Jaime led up to us and decided that he would undertake the challenge of pulling over this last hurdle before the hanging snowfield. He found a great crack and started cleaning all the snow off it and climbing it. Super excruciating work, he diligently worked his way upwards, for two hours he made his way higher up the pitch and finally had a solid anchor set up.

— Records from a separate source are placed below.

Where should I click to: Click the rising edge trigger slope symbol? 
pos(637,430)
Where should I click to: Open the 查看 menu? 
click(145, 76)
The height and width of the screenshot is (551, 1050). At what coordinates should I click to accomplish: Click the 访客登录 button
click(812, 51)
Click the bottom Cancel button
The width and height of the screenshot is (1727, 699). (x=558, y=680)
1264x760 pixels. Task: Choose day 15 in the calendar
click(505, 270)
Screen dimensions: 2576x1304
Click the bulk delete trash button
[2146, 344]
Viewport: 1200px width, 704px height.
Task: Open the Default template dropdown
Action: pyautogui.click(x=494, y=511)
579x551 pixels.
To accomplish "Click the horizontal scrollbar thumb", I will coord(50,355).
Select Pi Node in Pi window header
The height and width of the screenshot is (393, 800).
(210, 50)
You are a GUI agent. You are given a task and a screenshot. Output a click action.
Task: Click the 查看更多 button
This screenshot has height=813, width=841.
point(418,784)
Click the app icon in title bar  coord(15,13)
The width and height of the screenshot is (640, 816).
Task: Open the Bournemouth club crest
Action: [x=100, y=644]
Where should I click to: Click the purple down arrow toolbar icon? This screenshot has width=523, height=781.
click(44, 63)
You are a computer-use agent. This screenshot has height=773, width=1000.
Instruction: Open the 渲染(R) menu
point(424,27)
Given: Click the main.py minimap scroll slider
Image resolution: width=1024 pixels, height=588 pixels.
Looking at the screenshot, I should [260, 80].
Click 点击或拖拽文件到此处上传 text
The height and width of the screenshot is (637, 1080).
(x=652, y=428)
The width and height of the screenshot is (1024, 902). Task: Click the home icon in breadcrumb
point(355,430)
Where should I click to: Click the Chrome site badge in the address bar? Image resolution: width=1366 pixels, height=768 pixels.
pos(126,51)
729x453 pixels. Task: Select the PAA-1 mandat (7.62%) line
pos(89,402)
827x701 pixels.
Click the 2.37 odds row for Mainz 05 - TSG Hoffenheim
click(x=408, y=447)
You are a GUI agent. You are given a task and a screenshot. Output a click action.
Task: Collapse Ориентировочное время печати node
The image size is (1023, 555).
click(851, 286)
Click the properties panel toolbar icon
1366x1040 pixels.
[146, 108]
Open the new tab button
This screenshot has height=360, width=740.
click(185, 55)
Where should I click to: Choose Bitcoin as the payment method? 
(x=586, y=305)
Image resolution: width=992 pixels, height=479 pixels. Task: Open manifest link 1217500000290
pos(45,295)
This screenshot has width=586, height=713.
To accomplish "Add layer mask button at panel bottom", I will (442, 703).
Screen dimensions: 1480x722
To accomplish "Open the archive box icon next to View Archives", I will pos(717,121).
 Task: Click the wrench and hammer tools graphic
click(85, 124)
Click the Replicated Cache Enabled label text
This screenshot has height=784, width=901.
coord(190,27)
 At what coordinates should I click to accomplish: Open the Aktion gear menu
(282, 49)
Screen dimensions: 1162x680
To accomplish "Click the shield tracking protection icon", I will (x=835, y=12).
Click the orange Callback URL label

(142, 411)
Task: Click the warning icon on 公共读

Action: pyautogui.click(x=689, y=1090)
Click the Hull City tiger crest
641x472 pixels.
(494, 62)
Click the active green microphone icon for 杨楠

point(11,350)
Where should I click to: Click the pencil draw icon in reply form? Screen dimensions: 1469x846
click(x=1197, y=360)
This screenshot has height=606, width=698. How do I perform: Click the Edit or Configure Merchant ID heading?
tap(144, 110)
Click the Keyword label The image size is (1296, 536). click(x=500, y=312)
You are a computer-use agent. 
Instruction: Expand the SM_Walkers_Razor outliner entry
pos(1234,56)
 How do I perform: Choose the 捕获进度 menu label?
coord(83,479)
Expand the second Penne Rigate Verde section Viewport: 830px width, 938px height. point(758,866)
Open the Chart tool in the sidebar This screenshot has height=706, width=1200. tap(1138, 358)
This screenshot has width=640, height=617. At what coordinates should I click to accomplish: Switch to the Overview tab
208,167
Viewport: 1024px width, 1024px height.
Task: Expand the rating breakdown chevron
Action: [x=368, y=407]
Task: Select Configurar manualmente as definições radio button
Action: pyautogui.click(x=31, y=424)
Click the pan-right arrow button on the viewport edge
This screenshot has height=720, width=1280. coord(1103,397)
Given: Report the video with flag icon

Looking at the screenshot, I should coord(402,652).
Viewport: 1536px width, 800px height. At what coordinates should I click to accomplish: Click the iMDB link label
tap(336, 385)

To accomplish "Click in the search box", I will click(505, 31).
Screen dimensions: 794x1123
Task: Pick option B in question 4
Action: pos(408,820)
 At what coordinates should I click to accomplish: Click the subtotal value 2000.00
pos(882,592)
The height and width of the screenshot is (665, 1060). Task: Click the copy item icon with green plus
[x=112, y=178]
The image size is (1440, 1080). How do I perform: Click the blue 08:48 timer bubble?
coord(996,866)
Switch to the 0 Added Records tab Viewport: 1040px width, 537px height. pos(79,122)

For the two hours Jaime led the pitch Aaron and I walked in place and made hot tea with the jet boil. It was frigid but safe so we made the best of it. With the anchor in place, Troy, Aaron, and I climbed up the rope and made it onto the snowfield. The pitch was amazing, this steep snowfield hanging over huge cliffs. I followed Aaron's boot pack up, the pitch was super steep,50*, scary steep but the snow was soft and it looked like the skiing was going to be epic. It was already 7pm, somehow the challenges of the day had taken quite awhile so although we were on the hanging glacier we stopped were we were and skied down. The turns were steep and sloughing and very exposed. But so fun to finally be skiing up here on Sir Donald. We made it to the anchor and rappelled down the two pitchs and skied the rest of the couloir back to camp.

Wow, what a day and what a line. I may have to return to finish it off one day, but I learned so much about Sir Donald that I am super psyched on what we got up to. My most aggressive ski mountaineering adventure yet.